The transcriptional and architectural resetting of stem cell identity during G1 entry [ATAC-Seq]

The molecular identity of dividing cells is temporarily challenged during mitosis, as transcription is halted and chromatin architecture is drastically altered. The principles and key players that ensure faithful propagation of cell identity upon G1 entry in the daughter cells remain elusive. Here, we used rapidly dividing mouse pluripotent stem cell (PSC) as a study model to characterize for the first time the dynamic transcriptional and architectural resetting of cell identity during mitotic exit, and assess the role of mitotic bookmarking by the active histone mark H3K27 acetylation (H3K27ac). Globally, compartments and topologically associating domains (TADs) were quickly reformed and gradually gained strength and activity throughout G1, while long-range chromatin interactions were reestablished at a slower rate. Binding of PSC-specific transcription factors (TFs) and transcriptional machinery associated with faster boundary insulation and contact formation, while CTCF, Cohesin and Polycomb-bound regions were characterized by a slower architectural resetting. Similarly, transcriptional reactivation of both PSC enhancers and their target genes occurred in early G1, while enhancers and genes involved in housekeeping/cell cycle or differentiation processes were activated in a gradual or transient manner, respectively.

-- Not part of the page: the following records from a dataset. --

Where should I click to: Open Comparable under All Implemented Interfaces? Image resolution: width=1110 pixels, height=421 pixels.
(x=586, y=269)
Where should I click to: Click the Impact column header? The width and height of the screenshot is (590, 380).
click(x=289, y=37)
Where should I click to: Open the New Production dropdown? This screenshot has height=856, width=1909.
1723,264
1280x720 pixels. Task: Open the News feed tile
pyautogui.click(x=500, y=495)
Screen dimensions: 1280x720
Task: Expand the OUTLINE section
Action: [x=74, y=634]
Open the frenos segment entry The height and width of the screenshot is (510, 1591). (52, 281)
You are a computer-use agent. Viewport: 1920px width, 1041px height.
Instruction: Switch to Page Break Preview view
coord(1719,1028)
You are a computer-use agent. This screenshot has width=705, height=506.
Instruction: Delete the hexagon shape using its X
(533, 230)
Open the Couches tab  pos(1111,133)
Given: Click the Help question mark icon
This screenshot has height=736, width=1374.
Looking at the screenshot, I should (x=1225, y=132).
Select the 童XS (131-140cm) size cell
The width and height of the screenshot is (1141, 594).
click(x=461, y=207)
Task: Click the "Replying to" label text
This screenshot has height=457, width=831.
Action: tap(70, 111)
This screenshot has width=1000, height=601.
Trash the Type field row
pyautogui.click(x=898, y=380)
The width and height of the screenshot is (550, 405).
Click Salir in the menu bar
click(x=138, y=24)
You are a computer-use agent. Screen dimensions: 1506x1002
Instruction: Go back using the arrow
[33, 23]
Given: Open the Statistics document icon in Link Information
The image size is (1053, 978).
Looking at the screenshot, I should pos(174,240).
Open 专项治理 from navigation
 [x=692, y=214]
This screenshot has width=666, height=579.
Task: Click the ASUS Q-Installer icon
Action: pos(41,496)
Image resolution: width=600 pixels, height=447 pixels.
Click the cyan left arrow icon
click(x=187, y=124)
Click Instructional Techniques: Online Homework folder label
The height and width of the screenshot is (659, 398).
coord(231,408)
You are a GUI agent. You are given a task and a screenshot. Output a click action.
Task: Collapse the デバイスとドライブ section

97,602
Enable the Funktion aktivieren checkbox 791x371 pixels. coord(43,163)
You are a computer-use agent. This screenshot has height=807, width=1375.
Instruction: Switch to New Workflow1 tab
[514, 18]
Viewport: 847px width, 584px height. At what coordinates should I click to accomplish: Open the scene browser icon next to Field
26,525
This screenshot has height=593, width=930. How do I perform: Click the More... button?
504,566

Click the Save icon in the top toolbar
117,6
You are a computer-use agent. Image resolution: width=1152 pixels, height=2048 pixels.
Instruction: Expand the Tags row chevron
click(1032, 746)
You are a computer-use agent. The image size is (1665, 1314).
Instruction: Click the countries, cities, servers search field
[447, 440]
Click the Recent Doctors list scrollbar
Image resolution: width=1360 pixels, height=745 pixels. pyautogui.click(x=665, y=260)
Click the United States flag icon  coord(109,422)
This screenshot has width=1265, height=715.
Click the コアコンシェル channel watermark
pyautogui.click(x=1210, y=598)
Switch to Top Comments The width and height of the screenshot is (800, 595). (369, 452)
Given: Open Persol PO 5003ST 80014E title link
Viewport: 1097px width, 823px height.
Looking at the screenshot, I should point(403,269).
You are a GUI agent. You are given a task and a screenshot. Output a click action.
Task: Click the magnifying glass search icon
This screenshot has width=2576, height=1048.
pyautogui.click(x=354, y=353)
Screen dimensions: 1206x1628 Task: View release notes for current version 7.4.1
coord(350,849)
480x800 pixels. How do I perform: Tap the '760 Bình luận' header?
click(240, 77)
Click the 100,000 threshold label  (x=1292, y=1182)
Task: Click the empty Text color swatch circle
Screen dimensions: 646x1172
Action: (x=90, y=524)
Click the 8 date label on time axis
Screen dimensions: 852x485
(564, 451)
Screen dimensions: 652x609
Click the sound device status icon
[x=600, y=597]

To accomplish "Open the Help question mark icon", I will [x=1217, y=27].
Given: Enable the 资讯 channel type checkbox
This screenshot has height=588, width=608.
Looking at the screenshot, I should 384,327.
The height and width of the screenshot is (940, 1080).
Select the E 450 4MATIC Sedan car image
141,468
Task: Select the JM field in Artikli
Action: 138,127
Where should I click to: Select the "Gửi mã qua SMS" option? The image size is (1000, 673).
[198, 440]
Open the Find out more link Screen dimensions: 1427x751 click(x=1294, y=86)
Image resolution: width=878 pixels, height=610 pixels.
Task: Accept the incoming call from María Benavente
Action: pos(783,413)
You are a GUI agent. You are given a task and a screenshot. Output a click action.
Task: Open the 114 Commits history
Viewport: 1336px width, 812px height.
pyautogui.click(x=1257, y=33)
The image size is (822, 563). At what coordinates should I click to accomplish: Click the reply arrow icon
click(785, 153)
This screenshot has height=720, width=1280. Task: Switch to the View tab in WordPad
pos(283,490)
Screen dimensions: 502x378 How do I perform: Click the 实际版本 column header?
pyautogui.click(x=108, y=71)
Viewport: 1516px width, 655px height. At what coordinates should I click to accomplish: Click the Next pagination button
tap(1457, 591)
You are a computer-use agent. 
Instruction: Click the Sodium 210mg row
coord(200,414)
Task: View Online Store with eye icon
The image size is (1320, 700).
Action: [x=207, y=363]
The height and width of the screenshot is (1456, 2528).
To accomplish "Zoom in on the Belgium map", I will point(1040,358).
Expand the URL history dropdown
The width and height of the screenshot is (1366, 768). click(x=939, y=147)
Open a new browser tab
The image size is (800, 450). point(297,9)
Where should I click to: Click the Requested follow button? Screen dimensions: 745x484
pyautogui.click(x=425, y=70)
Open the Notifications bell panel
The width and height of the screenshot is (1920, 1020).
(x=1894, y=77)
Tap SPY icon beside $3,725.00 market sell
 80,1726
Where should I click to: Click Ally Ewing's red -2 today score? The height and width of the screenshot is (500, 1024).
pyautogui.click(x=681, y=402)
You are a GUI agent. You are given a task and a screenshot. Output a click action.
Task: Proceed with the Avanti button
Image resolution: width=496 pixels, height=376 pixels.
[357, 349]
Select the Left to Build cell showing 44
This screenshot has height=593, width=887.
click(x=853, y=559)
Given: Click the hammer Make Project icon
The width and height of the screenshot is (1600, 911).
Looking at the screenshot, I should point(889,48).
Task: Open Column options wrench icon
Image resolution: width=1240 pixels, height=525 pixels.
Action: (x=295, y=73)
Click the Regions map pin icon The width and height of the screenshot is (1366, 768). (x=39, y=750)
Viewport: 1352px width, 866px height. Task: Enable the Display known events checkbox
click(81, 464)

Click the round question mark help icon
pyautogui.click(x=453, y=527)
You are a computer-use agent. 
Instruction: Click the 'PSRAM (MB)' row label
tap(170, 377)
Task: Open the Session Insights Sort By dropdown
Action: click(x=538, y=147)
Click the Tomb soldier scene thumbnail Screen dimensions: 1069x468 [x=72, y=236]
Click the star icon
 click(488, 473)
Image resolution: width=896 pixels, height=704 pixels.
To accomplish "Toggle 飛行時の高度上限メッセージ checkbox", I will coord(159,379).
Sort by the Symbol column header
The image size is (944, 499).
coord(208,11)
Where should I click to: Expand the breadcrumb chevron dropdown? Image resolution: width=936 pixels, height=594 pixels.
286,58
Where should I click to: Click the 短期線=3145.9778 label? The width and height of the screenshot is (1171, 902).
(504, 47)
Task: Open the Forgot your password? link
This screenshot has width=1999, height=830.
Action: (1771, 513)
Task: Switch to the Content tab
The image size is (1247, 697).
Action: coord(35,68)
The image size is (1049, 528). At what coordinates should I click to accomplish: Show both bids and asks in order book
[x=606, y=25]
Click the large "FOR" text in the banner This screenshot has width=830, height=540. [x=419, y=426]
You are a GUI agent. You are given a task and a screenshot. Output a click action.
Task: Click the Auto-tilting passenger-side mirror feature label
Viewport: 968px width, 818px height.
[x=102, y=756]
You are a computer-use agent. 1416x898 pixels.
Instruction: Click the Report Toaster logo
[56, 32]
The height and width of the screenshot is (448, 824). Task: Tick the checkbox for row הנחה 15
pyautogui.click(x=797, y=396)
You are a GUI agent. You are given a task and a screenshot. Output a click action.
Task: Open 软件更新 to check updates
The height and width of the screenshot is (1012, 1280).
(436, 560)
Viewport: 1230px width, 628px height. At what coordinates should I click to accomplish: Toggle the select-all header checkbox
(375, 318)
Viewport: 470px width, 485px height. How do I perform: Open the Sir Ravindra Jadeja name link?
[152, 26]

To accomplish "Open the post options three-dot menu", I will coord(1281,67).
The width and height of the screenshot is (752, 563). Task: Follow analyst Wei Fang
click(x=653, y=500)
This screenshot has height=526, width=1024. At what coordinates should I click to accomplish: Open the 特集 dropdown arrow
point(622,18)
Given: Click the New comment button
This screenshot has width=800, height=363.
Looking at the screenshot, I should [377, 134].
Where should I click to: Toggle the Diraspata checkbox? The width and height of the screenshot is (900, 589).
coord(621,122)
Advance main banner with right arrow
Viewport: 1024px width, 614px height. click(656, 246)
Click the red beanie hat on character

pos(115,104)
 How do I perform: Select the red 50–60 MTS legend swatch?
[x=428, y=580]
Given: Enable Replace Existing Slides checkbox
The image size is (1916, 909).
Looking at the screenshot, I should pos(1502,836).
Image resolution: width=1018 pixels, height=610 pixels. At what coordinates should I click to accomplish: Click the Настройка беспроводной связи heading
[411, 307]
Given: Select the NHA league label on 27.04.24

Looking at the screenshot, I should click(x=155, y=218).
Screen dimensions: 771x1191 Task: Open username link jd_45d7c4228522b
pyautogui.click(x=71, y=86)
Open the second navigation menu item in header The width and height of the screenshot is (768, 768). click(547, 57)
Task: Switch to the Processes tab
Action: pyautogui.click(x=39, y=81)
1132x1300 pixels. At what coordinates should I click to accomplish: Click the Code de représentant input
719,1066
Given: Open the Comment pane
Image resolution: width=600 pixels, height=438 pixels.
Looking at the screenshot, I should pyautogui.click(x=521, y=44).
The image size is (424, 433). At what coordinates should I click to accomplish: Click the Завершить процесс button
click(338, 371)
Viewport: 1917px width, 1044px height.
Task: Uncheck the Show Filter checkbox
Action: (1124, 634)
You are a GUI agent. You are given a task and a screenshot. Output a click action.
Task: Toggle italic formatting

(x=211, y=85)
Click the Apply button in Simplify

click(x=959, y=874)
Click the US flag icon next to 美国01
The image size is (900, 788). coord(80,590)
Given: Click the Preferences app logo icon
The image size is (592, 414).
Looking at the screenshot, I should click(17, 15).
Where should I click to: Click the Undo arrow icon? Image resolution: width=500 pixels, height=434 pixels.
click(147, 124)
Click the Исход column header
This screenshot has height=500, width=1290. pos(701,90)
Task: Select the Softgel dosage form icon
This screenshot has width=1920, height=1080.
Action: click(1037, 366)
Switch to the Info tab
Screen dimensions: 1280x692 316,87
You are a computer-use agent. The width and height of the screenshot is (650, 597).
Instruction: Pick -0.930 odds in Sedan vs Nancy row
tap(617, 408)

Mitotic bookmarking by H3K27ac promoted faster compartmentalization, boundary insulation, and loop formation, as well as rapid transcriptional reactivation. Interestingly, we identified a group of developmental genes and enhancers that were transiently activated in G1 and were marked by H3K27ac specifically during mitosis. This study provides insights into the relative kinetics of transcriptional and architectural rewiring after mitosis and establishes a unique role for H3K27ac bookmarking in the resetting of stem cell identity.